SELECTED PASSAGE:
▬▬▬▬▬▬▬▬▬▬

Entire blocks lay in ruins. Mechanical diggers lifted away rubble as soldiers and civilians used their hands to scoop up small chunks of debris or probe through dirt for victims.

Rescuers pulled a young woman alive from the ruins, according to France-Info radio.

Women cried out the names of their dead or injured children, wails that mingled with the screams of ambulance sirens. Bodies piled at the town morgue were wrapped in blankets or plastic bags.

A man sits near a destroyed building in Reghaia in the Boumerdes region, about 30 kilometers east of Algiers. A strong earthquake hit Algeria Wednesday night, killing at least 1,000 people and injuring more than 6,000.

When the quake hit, “People yelled, ‘God is Great!”‘ said resident Hakim Derradji. “It was horrible, it was like we had been bombed.”

▬▬▬▬▬▬▬▬▬▬

COLLECTED DATA:
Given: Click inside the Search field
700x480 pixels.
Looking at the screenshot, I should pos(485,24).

▬▬▬▬▬▬▬▬▬▬

WHAT TO DO:
1. Copy the stretch of the Algeria earthquake report from "Women cried out" through "or plastic bags.".
2. Write what comes next in the Algeria earthquake report, starting after its last sentence.
The listing comes from a separate source.

THE REPLIES:
1.
Women cried out the names of their dead or injured children, wails that mingled with the screams of ambulance sirens. Bodies piled at the town morgue were wrapped in blankets or plastic bags.

2.
Late Thursday, the official APS news agency said at least 1,092 were dead and 6,782 were injured. State-run radio gave a higher toll of 1,225. Thousands more were left homeless.

The earthquake was the most devastating to hit Algeria since a magnitude-7.1 quake struck west of the capital on Oct. 10, 1980, killing more than 4,500 people.

“Unfortunately we have not finished establishing these increasingly tragic figures,” Prime Minister Ahmed Ouyahia said. “What is worrying is that there are still many under the rubble.”

The quake struck about 7:45 p.m. Wednesday.